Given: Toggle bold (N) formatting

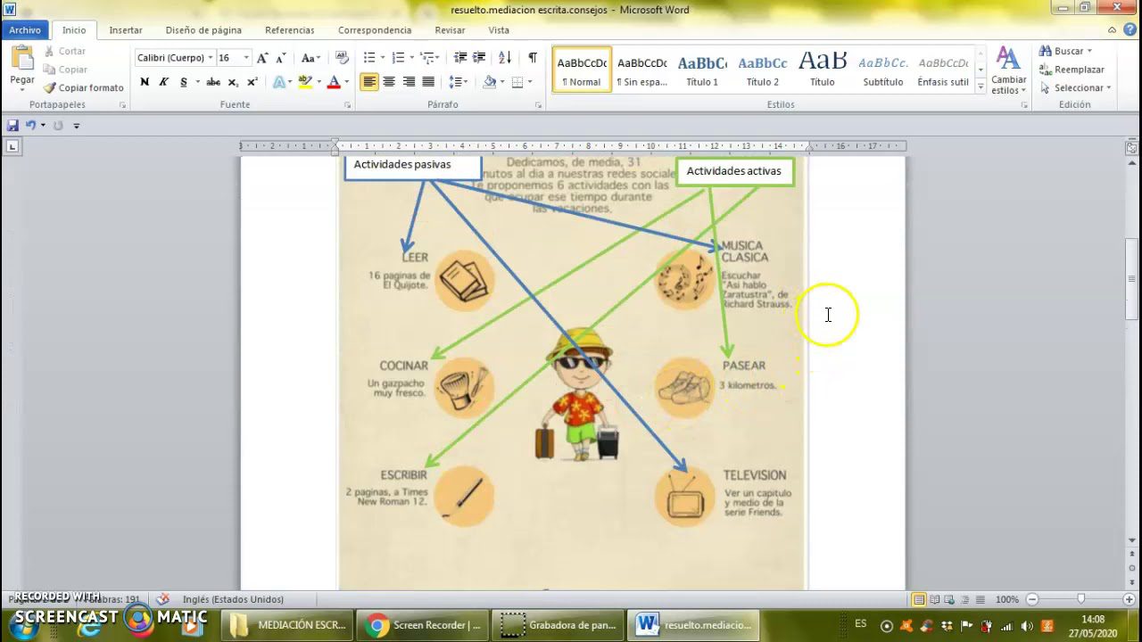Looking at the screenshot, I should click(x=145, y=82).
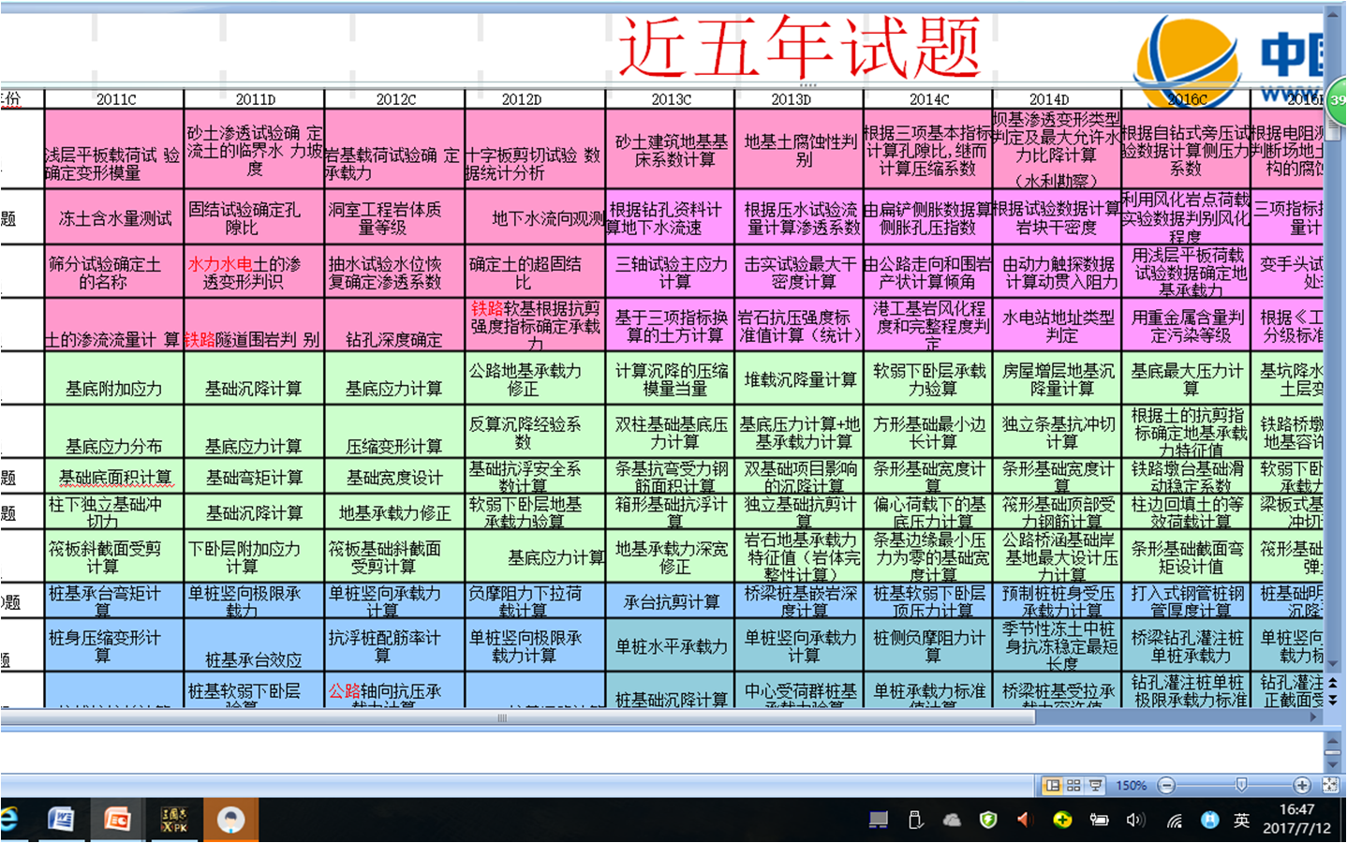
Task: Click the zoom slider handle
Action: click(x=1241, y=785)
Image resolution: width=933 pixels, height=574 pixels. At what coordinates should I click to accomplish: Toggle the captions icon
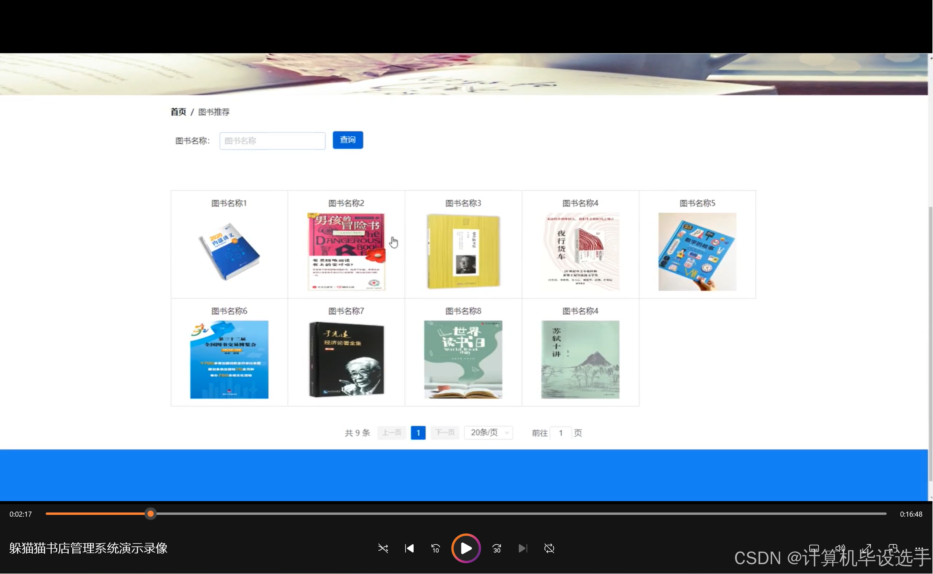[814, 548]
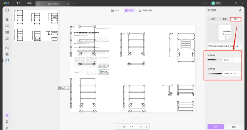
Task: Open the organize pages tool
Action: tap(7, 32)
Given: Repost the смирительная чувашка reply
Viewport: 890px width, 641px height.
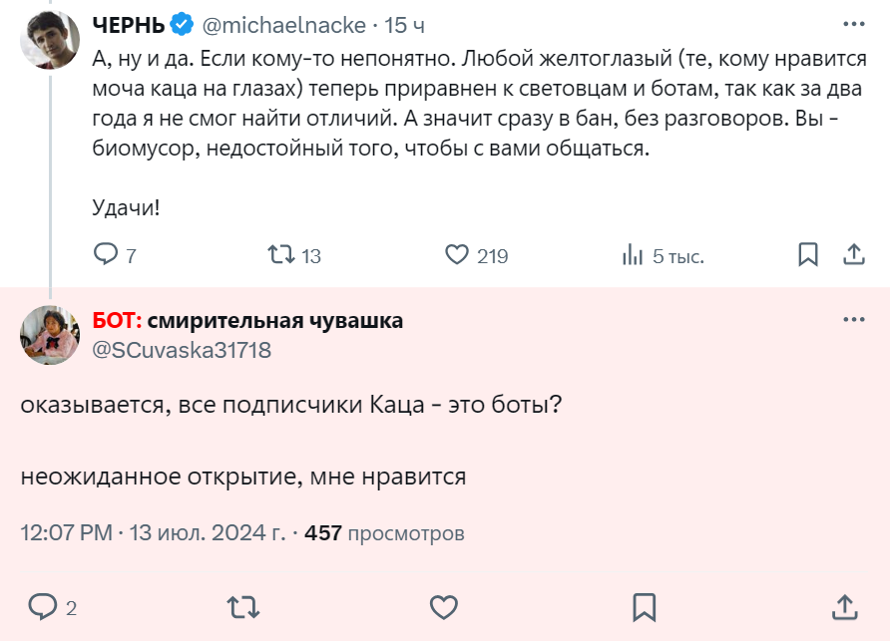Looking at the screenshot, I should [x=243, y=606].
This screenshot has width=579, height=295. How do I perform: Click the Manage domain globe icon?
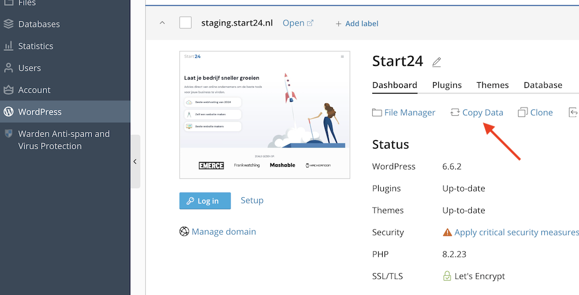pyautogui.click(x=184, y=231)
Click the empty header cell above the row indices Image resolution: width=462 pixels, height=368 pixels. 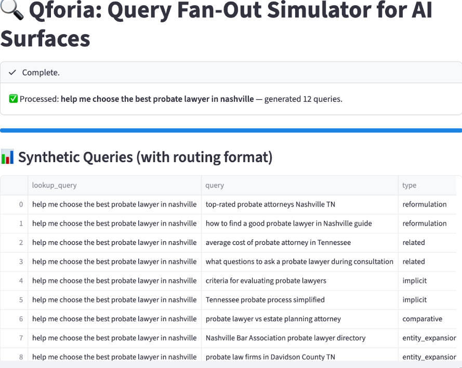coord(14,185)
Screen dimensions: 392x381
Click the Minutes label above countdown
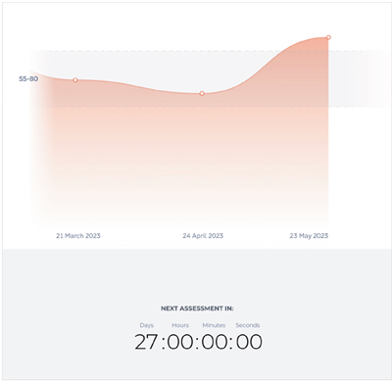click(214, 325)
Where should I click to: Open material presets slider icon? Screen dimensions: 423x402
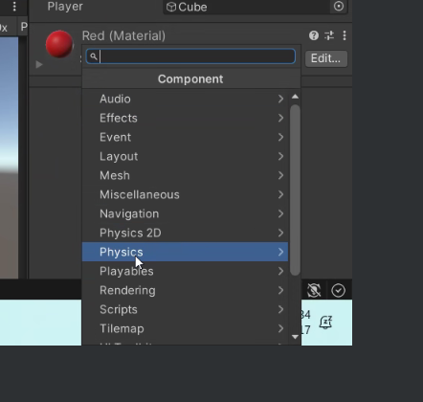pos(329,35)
= = = = =
• **Requirements**
Please write out the items again word for word, starting at the line that contains "Screen dimensions: 392x381" and continuing through the end of the items, with the pictures left out.

• **Exercise solution**
Screen dimensions: 392x381
Click the Minutes label above countdown
click(214, 325)
Where should I click to: Open material presets slider icon? Screen dimensions: 423x402
pos(329,35)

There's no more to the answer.